LendingClub shares rose 6 percent in Wednesday's premarket after the company announced tighter lending practices and word surfaced that ousted CEO Renaud Laplanche may be planning a takeover.
Reuters, citing people familiar with the matter, reported Tuesday that Laplanche has been in talks with private equity firms and banks about a potential buyout of the peer-to-peer lending company.
Laplanche was ousted last month after an internal investigation revealed staff knowingly sold $22 million in loans in March and April that did not meet the buyer's requirements.
The company said Tuesday it was cutting back on riskier loans and raising interest rates in an effort to make the company more attractive to investors. LendingClub expects loan volume to decrease by about 5 percent because of the new policy.
Investors also digested a note released by KBW analysts late Tuesday that gave a bullish outlook on the stock, despite its recent troubles.
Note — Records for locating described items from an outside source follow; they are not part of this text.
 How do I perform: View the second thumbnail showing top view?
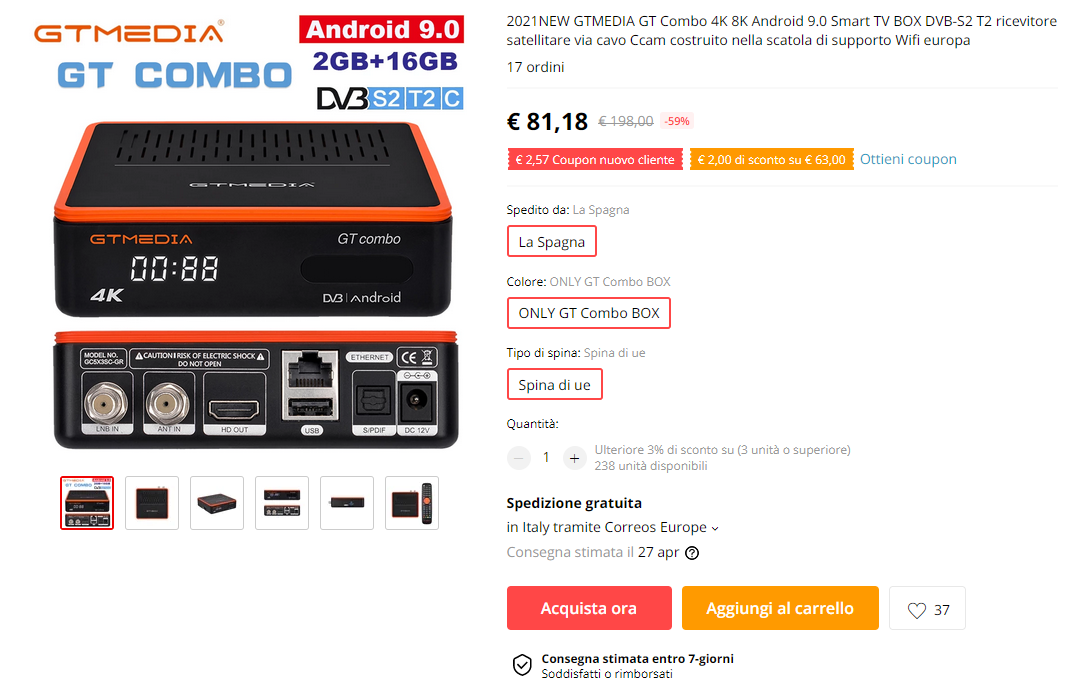[152, 503]
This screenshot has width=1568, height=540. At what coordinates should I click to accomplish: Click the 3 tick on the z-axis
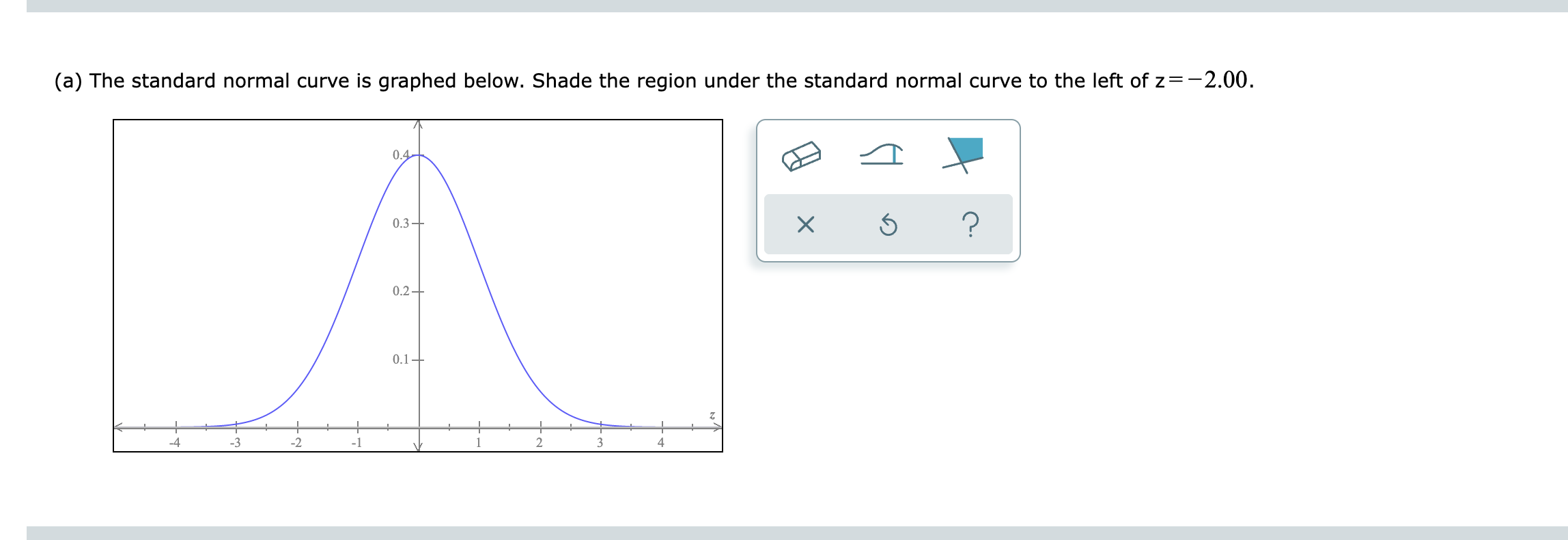[600, 426]
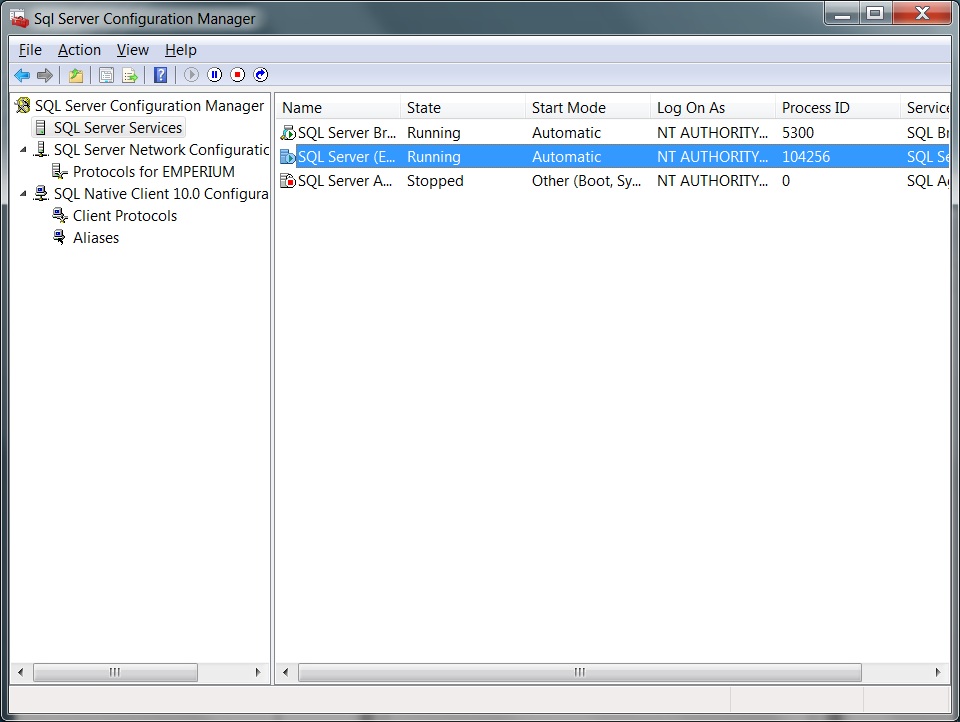
Task: Open Help via blue question mark icon
Action: tap(160, 75)
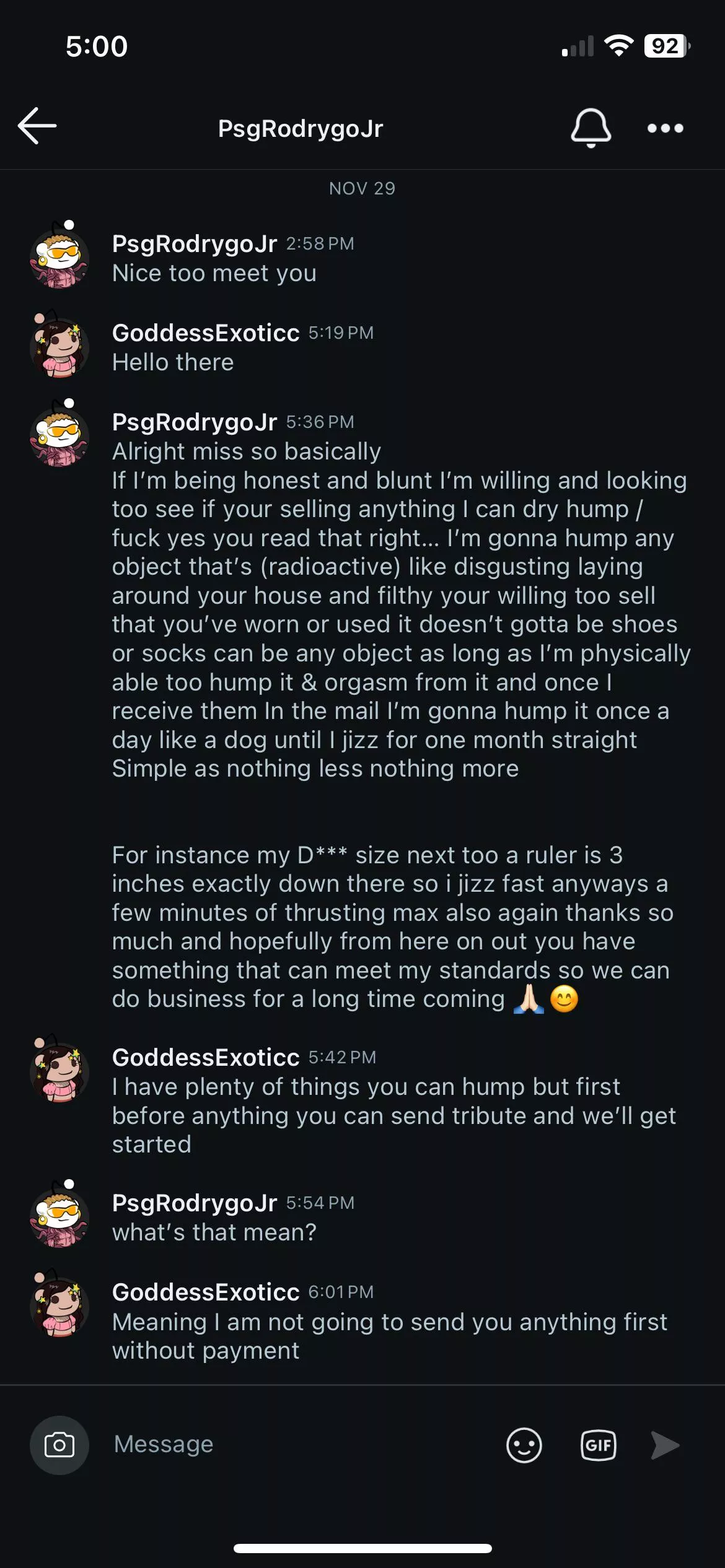
Task: Open the GIF picker
Action: [x=598, y=1445]
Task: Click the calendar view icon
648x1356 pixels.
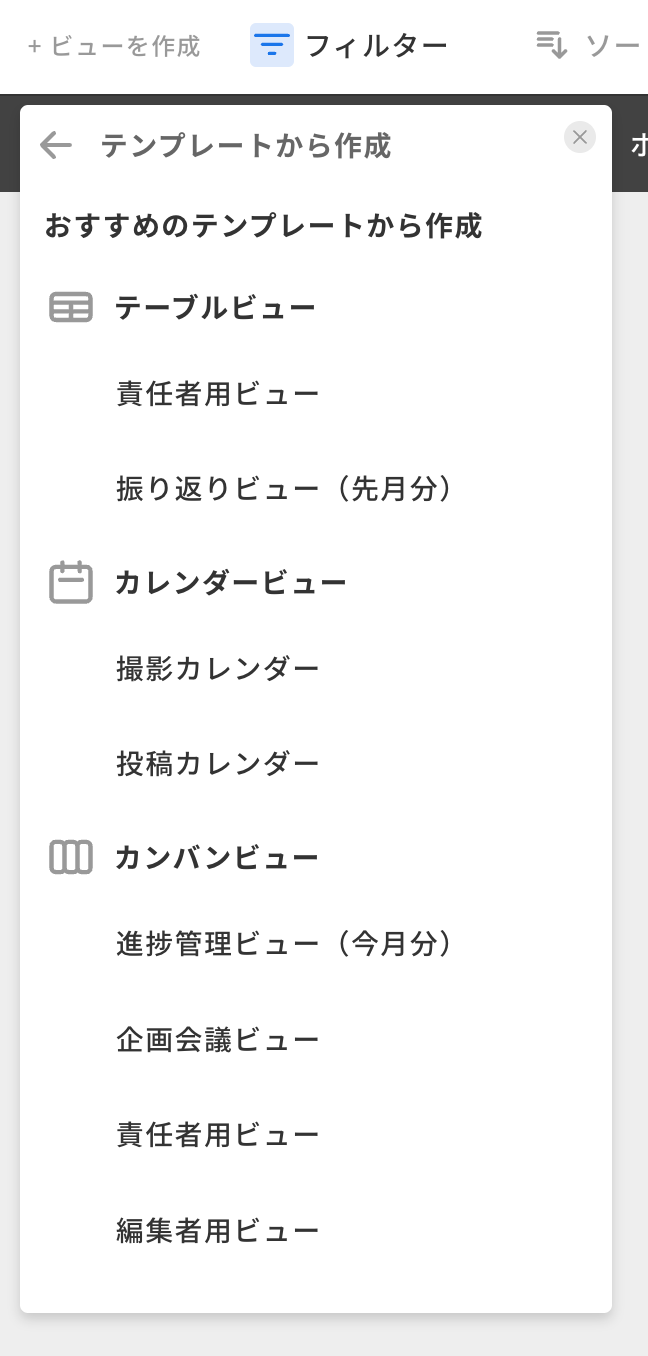Action: (71, 582)
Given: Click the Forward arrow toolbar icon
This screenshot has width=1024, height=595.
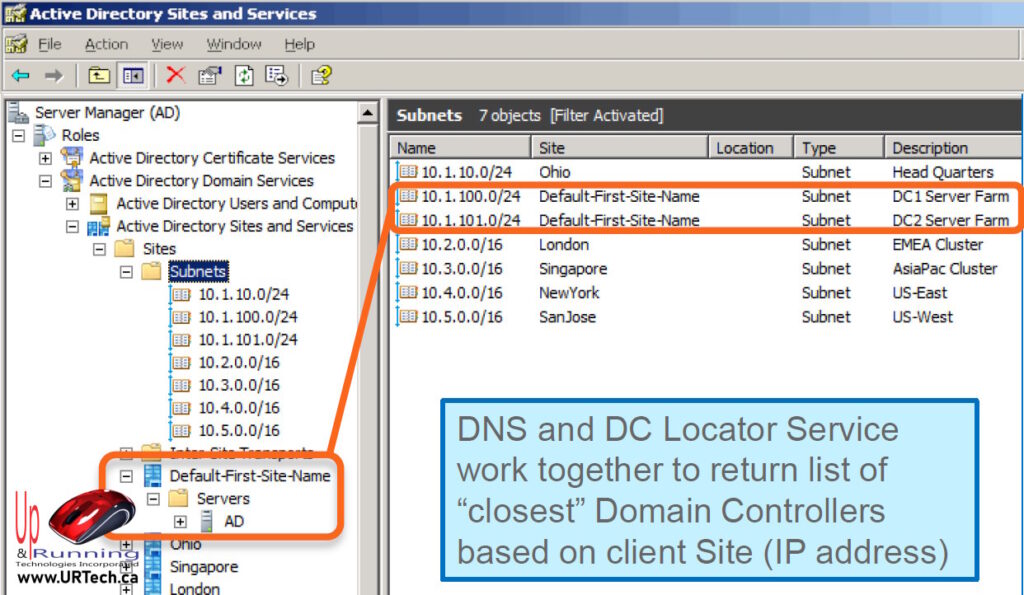Looking at the screenshot, I should (x=53, y=76).
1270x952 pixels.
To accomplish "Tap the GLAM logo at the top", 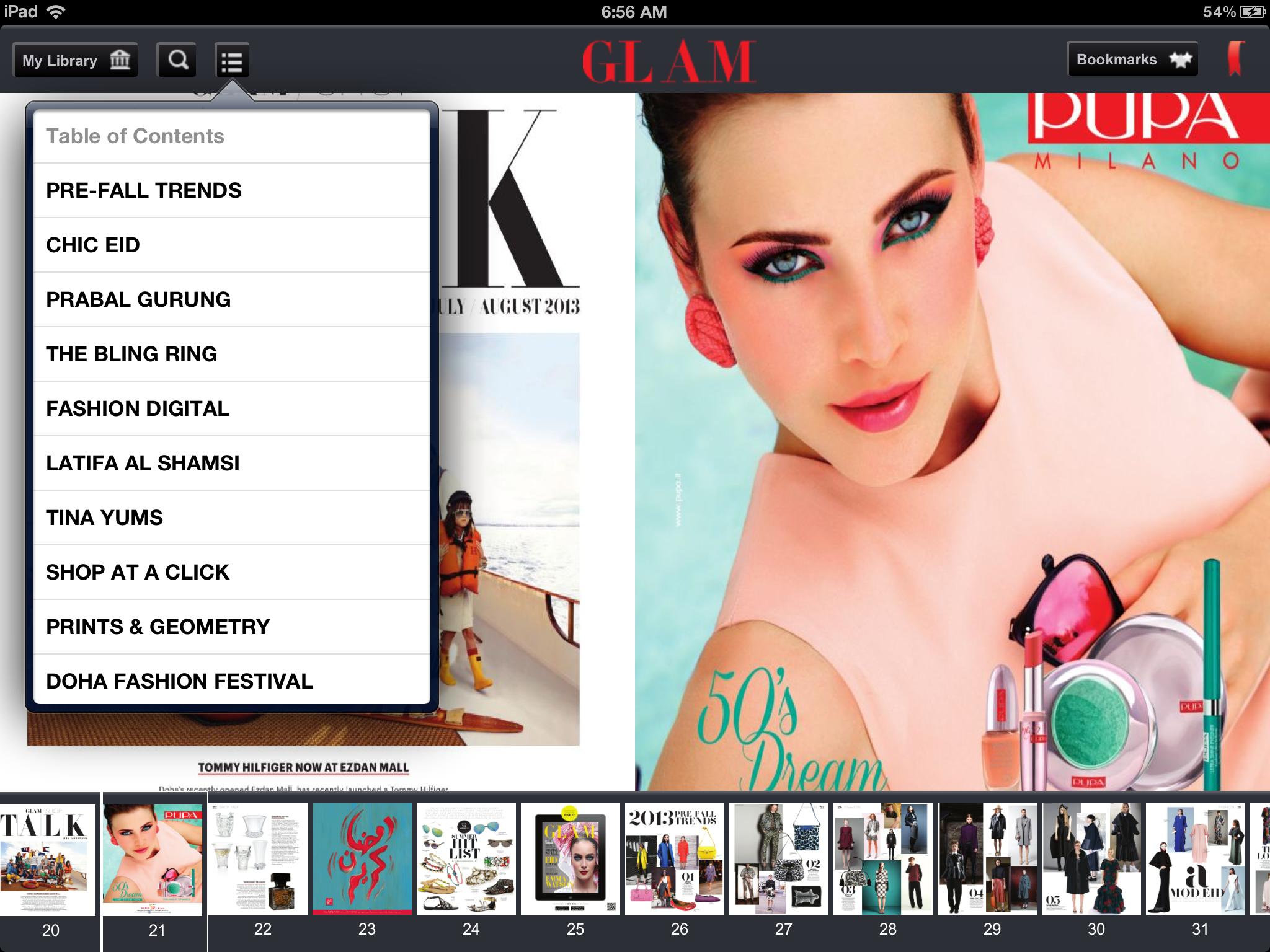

"There is risk to the legal and regulatory environment, and the near term is uncertain as the company assesses the damage on the funding side of the equation. While it could take time, we believe the business model will prove resilient as the company solidifies its funding base," they said in a note to clients.
The analysts also raised their full-year earnings estimates for 2016, 2017 and 2018 and raised their price target on the stock to $5 from $2. In the premarket Wednesday, LendingClub shares traded at $4.68.
The stock ended the day slightly higher. Entering Wednesday's session, LendingClub was down 60 percent for the year.